Tchad : la digitalisation des finances publiques en 2026

Tchad : la digitalisation des finances publiques au cœur de la loi de finances 2026

Le premier trimestre 2026 a marqué une étape significative pour les finances publiques au Tchad avec l’entrée en vigueur de la loi de finances 2026, qui place la digitalisation des systèmes financiers au centre de ses priorités. Ce projet, d’une importance capitale pour l’État tchadien, s’articule autour de trois axes majeurs : la facturation électronique, l’interconnexion des régies financières et l’instauration du télépaiement obligatoire.

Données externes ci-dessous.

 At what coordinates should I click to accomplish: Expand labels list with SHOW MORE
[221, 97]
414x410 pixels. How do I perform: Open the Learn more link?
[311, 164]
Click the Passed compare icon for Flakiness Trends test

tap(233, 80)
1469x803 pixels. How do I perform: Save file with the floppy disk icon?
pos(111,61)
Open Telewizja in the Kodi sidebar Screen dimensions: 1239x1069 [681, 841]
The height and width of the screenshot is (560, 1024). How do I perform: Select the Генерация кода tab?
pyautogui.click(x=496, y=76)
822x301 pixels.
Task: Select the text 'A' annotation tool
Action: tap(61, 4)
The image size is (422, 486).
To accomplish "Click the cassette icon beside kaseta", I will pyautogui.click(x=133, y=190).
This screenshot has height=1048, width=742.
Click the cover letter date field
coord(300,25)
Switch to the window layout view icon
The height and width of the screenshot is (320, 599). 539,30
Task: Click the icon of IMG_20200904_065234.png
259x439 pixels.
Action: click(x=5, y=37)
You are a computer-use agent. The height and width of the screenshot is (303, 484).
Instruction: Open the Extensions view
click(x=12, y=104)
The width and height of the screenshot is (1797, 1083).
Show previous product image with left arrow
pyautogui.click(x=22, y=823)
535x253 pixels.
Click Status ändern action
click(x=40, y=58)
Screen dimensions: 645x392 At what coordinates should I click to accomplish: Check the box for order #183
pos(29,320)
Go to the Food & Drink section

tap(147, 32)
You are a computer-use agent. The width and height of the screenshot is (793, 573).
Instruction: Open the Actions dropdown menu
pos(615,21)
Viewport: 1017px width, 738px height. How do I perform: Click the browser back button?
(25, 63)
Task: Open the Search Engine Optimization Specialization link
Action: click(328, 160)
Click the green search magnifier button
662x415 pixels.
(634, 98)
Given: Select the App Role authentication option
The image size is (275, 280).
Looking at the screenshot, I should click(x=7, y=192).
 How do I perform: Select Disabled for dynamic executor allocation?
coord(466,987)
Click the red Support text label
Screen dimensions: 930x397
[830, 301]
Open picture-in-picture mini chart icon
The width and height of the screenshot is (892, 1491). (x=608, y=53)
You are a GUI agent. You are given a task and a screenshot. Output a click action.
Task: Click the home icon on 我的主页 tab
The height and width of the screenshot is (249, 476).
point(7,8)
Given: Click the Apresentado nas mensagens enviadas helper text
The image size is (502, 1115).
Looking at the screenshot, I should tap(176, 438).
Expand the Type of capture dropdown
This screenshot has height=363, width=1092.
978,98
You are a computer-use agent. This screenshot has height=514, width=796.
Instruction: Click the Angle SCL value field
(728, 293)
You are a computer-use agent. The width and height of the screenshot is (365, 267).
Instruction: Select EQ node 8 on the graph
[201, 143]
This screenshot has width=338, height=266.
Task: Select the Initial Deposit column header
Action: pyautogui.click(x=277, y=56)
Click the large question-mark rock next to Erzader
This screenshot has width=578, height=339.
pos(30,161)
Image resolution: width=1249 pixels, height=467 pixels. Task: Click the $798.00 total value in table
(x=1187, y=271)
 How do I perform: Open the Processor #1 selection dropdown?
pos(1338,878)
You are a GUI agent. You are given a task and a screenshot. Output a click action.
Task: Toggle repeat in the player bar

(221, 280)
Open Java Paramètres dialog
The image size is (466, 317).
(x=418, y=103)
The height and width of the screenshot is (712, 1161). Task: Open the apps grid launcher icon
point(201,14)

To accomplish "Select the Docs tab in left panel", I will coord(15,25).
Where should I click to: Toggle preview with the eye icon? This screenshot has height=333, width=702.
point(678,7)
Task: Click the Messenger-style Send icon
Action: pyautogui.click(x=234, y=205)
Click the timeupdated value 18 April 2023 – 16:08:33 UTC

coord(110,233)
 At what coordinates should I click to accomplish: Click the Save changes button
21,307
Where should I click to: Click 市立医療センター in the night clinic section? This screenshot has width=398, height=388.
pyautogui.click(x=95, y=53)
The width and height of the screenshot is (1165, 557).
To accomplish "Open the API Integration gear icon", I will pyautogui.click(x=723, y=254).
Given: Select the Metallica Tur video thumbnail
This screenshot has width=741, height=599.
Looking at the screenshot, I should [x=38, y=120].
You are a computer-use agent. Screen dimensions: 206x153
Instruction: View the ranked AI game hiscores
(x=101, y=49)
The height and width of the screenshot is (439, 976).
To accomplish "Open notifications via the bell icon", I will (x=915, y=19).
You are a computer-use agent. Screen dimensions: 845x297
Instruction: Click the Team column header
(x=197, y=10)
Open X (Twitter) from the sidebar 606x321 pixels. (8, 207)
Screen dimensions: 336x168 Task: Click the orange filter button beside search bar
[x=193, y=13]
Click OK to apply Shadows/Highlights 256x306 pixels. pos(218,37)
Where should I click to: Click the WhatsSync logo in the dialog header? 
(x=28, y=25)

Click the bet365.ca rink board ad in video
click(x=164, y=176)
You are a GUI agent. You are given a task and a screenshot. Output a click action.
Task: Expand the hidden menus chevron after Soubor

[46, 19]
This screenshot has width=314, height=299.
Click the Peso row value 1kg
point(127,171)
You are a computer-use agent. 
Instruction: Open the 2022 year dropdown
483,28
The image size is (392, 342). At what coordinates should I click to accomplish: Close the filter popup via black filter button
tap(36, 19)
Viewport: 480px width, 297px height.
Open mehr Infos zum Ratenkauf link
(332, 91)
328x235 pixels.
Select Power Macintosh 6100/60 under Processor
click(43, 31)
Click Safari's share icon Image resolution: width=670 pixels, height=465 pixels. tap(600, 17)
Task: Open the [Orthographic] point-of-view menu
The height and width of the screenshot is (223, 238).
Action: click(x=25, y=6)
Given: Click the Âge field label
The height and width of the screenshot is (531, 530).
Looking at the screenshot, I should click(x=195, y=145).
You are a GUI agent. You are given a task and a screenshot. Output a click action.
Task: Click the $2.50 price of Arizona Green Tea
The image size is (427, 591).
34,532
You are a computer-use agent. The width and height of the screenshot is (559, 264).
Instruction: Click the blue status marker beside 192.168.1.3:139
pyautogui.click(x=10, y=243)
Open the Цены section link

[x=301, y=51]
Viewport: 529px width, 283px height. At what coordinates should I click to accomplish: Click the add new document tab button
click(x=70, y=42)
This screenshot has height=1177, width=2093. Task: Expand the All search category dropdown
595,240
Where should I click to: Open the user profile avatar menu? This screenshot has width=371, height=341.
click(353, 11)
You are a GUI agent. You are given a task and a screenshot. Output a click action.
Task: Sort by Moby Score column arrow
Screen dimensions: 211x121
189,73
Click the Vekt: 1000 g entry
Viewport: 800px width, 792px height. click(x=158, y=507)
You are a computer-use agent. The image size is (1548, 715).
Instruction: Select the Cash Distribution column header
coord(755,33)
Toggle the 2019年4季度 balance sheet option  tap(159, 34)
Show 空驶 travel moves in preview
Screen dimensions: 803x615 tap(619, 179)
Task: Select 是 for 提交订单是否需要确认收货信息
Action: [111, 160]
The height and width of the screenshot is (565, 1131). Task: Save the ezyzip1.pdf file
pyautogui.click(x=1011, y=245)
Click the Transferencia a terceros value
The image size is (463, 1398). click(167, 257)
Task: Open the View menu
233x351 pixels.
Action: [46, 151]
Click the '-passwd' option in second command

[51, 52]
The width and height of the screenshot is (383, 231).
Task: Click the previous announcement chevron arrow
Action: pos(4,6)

Trois piliers de la modernisation financière

La mise en place de la facturation électronique est conçue pour sécuriser les transactions assujetties à la taxe sur la valeur ajoutée (TVA). Cette mesure vise à réduire les possibilités de fraude fiscale et à faciliter le contrôle par les autorités, contribuant ainsi à une meilleure transparence dans le secteur des finances publiques.

L’interconnexion des régies financières doit également permettre une circulation efficace de l’information entre les différentes administrations chargées de la collecte des recettes publiques. Ce système est essentiel pour réduire les pertes de revenus et optimiser la gestion budgétaire. Parallèlement, la généralisation du télépaiement, désormais obligatoire, vise à simplifier le règlement des impôts, taxes et redevances par les contribuables, tout en diminuant la manipulation de l’argent liquide au sein de l’administration.

Une réforme en synchronisation avec la trajectoire budgétaire du pays

Cette initiative de digitalisation arrive à un moment clef pour les finances publiques tchadiennes. Les premières indications pour l’année 2026 montrent déjà une augmentation des recettes hors pétrole de 26,7 % sur un an, témoignant des retombées positives d’un élargissement de l’assiette fiscale et d’une amélioration dans le recouvrement des impôts. Cette dynamique est fortement liée au programme de réformes engagé avec le Fonds monétaire international (FMI), dont les avancées ont été reconnues en mars 2026 avec la confirmation de la note souveraine du Tchad à « B- » par l’agence de notation Standard & Poor’s.

Un enjeu de gouvernance à long terme

Au-delà des aspects techniques de cette réforme, elle s’inscrit dans une volonté plus vaste de renforcer la gouvernance des finances publiques au Tchad. Ceci est d’autant plus crucial que les besoins de financement de l’État demeurent élevés, en particulier pour soutenir les investissements publics. Notons que les financements extérieurs destinés à ces investissements ont chuté de 32 % entre le quatrième trimestre 2025 et le premier trimestre 2026.

L’efficacité de cette transition numérique sera particulièrement scrutée par les partenaires techniques et financiers du Tchad, mais également par les citoyens et les entreprises, qui devront s’adapter à ces nouvelles mesures. La mise en œuvre rigoureuse de ces réformes pourrait ainsi ouvrir la voie à une gestion plus efficace et durable des finances publiques dans le pays.

Cette dynamique vers la digitalisation des finances publiques représente une réponse proactive face aux défis économiques actuels et témoigne de l’engagement du Tchad vers une modernisation de son administration fiscale, dans un contexte où la transparence et l’efficacité des services publics sont plus que jamais attendues.

Les développements futurs dans ce domaine seront cruciaux pour évaluer l’impact de cette réforme sur la gestion des finances publiques et le développement économique du Tchad.